Consider two polynoms over $F_2$

$$ f(x)=1+x+x^3+x^4+x^6,\qquad g(x)=1+x^3+x^4+x^5+x^6 $$

Prove or disprove that for any polynom $p(x) \in F_2[x]\setminus\{0\}$ $$ |pf|+|pg|\ge 10,$$ where $|\cdot|$ is number of non-zero monoms.

Remark 1: Clearly bound is sharp - take $p(x)=1$ we get $|f|+|g|=10$

Remark 2: See this discussion for motivation, history, etc.

Remark 3: This question is more for fun, I think it is quite nice since it is "everyone can understand" but demonstrates real problems in the theory of convolutional codes, so might be used as exercise in teaching, that it is why I would like to share it.
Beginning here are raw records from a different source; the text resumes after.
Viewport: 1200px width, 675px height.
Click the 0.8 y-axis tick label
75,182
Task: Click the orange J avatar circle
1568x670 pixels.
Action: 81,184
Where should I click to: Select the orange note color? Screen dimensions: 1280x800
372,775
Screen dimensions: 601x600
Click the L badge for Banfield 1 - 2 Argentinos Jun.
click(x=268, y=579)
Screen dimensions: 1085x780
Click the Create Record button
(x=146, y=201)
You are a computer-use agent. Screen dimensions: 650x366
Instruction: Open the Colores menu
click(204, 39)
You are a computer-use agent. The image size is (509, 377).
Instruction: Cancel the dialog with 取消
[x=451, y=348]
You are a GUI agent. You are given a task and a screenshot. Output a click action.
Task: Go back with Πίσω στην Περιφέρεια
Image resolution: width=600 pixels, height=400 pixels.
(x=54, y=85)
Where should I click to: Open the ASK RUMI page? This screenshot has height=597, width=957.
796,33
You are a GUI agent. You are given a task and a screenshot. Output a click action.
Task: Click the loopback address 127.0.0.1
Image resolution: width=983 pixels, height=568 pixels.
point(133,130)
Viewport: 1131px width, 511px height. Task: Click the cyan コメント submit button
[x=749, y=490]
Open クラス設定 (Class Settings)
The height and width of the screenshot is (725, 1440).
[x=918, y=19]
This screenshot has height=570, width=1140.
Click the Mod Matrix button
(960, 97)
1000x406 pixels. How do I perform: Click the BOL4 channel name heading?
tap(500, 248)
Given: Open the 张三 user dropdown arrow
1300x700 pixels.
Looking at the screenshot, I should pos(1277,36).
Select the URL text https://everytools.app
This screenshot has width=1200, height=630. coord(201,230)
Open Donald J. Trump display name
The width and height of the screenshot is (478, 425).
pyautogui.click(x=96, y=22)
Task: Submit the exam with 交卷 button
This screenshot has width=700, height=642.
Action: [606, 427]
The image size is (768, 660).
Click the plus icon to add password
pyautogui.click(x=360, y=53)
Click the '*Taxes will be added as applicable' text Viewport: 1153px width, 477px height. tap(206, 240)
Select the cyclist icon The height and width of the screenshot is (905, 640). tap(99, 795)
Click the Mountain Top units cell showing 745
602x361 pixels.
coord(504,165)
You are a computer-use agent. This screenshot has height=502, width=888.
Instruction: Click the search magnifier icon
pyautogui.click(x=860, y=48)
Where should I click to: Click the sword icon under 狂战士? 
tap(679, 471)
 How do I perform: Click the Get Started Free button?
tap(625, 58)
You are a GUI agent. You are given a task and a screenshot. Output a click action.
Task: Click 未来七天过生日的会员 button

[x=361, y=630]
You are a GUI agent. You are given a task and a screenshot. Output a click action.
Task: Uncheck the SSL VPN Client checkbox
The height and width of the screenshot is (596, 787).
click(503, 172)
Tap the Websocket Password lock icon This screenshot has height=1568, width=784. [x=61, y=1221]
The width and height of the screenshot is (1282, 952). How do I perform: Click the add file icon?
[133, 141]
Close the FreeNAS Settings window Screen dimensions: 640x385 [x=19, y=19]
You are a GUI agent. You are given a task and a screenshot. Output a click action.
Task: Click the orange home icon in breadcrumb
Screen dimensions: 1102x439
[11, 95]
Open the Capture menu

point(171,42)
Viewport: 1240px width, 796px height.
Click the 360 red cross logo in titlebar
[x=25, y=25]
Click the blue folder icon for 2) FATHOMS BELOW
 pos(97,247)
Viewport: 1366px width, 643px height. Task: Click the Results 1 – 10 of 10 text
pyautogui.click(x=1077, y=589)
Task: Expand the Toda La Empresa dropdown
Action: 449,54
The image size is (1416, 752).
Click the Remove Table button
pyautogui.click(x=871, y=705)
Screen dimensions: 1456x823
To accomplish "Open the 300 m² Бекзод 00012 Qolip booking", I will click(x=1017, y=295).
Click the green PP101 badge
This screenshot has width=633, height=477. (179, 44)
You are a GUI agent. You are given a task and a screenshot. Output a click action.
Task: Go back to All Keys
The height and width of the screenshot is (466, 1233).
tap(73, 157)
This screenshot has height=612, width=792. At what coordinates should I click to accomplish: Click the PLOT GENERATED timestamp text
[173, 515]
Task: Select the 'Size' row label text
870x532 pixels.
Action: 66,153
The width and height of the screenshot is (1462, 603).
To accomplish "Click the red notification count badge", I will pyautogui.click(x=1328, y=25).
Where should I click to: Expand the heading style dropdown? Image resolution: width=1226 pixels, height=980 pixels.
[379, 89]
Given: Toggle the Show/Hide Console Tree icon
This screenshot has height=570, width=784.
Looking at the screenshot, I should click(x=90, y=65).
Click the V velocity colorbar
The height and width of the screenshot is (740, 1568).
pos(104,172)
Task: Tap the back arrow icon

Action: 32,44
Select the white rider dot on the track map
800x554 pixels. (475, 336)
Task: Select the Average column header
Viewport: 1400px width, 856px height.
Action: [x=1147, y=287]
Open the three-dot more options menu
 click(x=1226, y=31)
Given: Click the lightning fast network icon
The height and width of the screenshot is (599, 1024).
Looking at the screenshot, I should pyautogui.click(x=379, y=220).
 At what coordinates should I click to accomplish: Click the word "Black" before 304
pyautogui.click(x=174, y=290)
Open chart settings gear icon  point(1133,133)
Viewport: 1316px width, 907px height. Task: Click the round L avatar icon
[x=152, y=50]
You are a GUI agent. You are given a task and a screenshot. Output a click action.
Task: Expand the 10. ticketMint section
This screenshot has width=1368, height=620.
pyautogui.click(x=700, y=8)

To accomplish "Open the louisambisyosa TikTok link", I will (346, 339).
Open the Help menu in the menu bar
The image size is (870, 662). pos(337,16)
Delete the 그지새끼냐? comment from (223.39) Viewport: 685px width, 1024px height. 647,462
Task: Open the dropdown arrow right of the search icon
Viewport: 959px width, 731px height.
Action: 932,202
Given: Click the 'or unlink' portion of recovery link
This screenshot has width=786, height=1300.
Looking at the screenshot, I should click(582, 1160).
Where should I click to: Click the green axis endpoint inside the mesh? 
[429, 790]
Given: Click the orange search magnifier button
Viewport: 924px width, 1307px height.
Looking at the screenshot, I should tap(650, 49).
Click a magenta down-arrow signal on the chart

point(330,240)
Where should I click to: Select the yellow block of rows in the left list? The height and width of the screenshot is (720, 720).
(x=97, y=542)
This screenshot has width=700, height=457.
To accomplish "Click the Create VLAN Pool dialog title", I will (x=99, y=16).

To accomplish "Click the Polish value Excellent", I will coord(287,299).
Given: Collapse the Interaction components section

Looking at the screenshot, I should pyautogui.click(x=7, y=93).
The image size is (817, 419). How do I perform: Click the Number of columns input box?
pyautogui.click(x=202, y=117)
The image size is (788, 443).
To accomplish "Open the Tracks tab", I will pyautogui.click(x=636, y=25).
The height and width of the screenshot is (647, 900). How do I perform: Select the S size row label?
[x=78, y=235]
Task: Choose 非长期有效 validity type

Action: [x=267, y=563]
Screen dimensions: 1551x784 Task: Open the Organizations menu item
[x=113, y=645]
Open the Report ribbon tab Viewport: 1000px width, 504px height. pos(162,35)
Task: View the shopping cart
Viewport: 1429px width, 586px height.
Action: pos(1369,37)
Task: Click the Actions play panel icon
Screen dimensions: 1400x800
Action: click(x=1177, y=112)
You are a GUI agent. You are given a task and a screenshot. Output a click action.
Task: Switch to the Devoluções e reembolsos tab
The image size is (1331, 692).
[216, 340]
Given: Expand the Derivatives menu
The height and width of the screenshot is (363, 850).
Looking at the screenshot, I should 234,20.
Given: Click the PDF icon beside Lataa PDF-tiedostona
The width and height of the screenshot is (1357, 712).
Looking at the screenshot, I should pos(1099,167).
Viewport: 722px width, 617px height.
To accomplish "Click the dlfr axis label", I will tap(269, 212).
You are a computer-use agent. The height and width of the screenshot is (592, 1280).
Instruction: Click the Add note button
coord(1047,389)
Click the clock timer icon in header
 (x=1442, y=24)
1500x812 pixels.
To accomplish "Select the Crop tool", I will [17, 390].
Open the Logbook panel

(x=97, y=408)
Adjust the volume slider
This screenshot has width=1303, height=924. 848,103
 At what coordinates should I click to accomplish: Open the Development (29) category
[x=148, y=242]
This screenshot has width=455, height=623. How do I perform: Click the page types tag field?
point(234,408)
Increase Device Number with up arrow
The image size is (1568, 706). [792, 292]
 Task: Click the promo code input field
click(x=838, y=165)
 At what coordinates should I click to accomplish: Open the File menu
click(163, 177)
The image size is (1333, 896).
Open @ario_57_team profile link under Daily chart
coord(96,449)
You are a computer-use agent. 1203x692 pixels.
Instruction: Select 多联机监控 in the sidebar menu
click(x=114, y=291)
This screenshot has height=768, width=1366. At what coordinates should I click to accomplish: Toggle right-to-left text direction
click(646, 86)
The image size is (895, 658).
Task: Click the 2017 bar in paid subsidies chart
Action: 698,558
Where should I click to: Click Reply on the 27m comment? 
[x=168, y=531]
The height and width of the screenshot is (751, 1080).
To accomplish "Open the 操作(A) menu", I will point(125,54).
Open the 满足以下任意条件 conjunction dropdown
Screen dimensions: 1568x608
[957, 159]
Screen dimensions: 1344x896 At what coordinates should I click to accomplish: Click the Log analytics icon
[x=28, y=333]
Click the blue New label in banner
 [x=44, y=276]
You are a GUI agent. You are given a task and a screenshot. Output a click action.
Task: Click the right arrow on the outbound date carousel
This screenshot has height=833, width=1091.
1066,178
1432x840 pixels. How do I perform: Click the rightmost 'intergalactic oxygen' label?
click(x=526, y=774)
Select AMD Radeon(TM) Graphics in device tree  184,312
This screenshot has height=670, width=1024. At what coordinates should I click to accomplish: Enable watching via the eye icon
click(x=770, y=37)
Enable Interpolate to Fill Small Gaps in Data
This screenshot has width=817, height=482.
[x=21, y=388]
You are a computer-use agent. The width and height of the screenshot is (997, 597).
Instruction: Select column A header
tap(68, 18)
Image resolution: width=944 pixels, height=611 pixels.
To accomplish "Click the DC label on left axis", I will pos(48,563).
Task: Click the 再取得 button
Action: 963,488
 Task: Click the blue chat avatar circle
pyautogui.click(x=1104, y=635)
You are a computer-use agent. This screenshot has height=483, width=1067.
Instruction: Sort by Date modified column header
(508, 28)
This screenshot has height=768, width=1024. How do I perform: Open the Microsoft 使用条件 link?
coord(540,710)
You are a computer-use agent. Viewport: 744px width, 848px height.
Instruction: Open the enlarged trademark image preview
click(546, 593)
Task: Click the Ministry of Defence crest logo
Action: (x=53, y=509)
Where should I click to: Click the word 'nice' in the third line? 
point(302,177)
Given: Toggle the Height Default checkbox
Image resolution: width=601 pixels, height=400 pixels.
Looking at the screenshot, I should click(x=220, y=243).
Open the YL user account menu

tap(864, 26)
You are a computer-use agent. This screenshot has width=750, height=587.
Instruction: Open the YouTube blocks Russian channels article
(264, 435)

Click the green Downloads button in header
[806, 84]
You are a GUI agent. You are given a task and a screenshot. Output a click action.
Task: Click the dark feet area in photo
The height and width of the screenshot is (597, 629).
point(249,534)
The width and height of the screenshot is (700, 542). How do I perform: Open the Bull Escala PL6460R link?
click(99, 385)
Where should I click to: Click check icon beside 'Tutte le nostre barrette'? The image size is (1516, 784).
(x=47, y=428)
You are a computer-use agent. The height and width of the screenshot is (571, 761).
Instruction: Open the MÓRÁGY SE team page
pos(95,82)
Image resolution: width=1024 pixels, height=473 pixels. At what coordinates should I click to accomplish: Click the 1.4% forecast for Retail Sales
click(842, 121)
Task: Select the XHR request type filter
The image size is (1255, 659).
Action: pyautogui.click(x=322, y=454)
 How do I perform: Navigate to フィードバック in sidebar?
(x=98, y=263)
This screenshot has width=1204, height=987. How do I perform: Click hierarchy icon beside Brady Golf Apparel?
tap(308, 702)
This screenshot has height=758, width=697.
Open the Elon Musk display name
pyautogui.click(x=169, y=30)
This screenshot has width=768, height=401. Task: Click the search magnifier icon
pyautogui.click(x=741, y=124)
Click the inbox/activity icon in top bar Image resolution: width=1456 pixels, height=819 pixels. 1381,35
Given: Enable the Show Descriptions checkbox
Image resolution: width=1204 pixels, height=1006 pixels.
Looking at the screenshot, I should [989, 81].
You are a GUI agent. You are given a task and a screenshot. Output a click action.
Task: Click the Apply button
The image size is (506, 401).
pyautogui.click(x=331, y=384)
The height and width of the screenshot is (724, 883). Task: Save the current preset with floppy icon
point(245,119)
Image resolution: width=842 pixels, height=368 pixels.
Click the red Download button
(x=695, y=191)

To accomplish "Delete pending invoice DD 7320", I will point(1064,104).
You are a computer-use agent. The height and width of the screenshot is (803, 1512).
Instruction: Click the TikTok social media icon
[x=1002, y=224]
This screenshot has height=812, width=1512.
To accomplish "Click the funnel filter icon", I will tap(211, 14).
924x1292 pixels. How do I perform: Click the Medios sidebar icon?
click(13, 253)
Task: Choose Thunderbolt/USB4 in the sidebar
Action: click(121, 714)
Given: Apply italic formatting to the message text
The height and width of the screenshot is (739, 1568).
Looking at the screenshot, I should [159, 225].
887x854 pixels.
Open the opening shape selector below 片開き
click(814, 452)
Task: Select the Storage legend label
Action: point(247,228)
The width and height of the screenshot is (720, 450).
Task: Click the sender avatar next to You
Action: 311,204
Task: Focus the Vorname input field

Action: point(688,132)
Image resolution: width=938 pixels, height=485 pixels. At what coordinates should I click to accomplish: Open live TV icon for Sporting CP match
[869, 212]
I am afraid that there is no nice solution exists - one should consider many cases... What would be really great to find some "idea-based and short" solution to this puzzle, but may be there is no such... (Some solution (probably not nice) should be somewhere in the literature on convolutional codes).

P.S.

All good in question is from Jyrki Lahtonen, all bad from me.

P.S.P.S.

The sense of the question is about: prove that certain error-correcting code is "good".

Think of coefficients of $p(x)$ as information bits you want to transmit. Encoder sends $p(x)$ to pair $(pf, pg)$ so you add redundancy bits before transmission. If equality is true means that code is able to correct $4$ errors ($4+4<10$).

Gossips say that this code has been used in Voyager mission to transmit these pretty pictures. Thanks for "draks" for link to pictures.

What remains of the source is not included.